In Tolkien’s world, the stars were the first thing the elves saw when they awoke. They were tossed on the sky by Varda, just so they wouldn’t be in the dark when they woke up. The unreachable light in the darkness.

The stars are not farther away
Than the men I deal with

Heroes del Silencio, Undoing the World

All those stars cast a light on each other, while at the same time projecting a shadow on their fellow’s light. They seem to be alone, even lonely, and yet they gravitate around one another. They are bound to each other, linked, chained. They maintain balance by pulling towards themselves. They form a cohesive group that stays together because each star or planet does its selfish pull. If they gave in, maybe the whole universe would suddenly collapse.

Maybe by doing our small selfish bit, we are preventing the human species from collapsing into an insipid custard of nothing. Or maybe this is just self-indulgence.

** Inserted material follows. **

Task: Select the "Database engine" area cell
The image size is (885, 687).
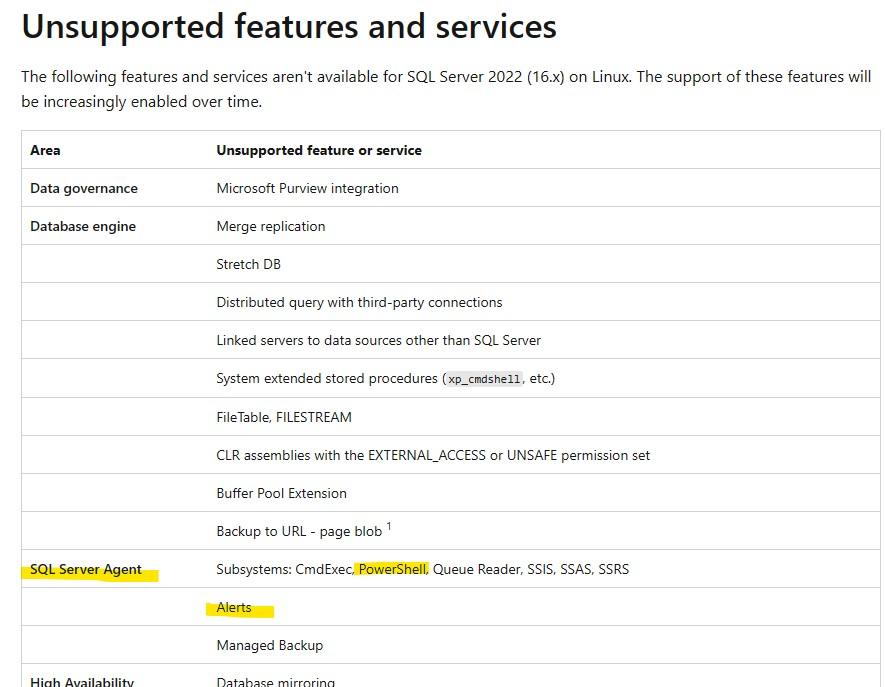Action: (83, 226)
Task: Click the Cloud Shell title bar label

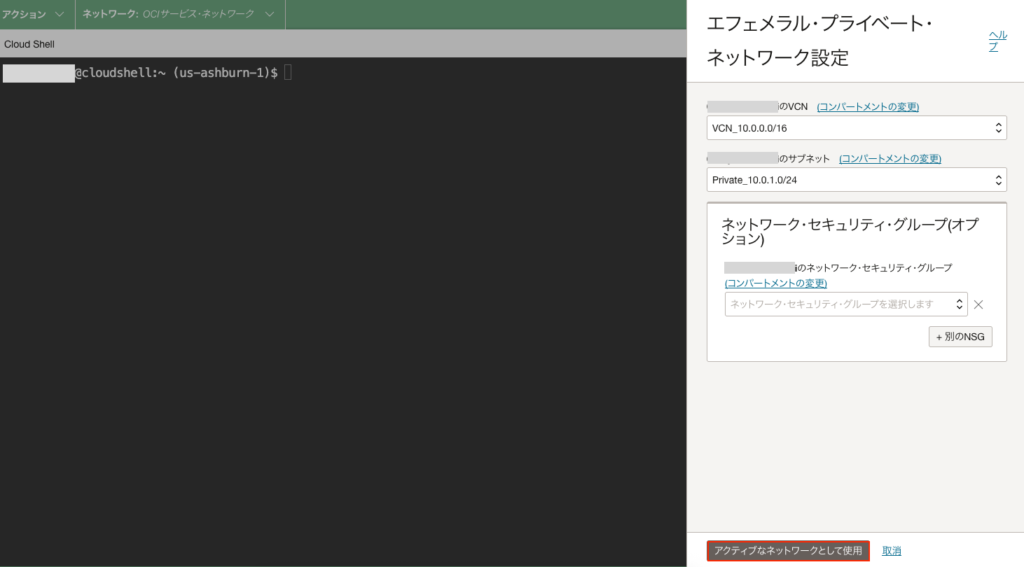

We roughly have the same number of neurons in our brain as stars are in our galaxy. Just a poetic coincidence, of course. I wonder if our neurons feel the same. Sometimes so close, but not apparently connected to their neighbour neurons. Other times forming a network that allows the stream of ions to flow. Sometimes serving as a sewage sink for thoughts we don’t want to have, sometimes shining in a moment of enlightenment. Always connected to one another, like it or not.

There is no light without shadow and no psychic wholeness without imperfection. To round itself out, life calls not for perfection but for completeness; and for this the “thorn in the flesh” is needed, the suffering of defects without which there is no progress and no ascent.

Carl Jung, Psychology and Alchemy

It is interesting that elves are depicted by Tolkien as these creatures of light, revering the stars. In The Silmarillion, men seem to have two sides, being capable of both good and evil, while elves are fundamentally kind and fair. However, every light casts a shadow. Morgoth kidnapped some elves and twisted them into orcs, who became the shadows of the elves. A balance of darkness to the light, so that the conflict is perpetuated. Once the orcs were defeated, there was nothing left for the elves in Middle Earth, and so they sailed to the West. As if there was no purpose left for them ‘here’.

It is interesting that in many cosmogonies God somehow manages to create a ‘bad’ angel, a sort of lord of chaos that becomes a nuisance to his orderly brothers. In The Silmarillion, Morgoth embodies all the negative emotions we now find in men, and devotes all his efforts to spoiling the good deeds of the rest of the Valar and to bringing darkness. Vilified as it always is, this kind of evil angel provides balance to the world. The whole myth embodies the projection of the inner conflict of opposites that man endures.

Nice as they are, those dots of light in the night sky, they provide a shadow together with their light. Every light casts a shadow. There is no good without evil. We are a collective of beings and we only reach balance as a collective, in this massive spinning top on which we live as individual illusions.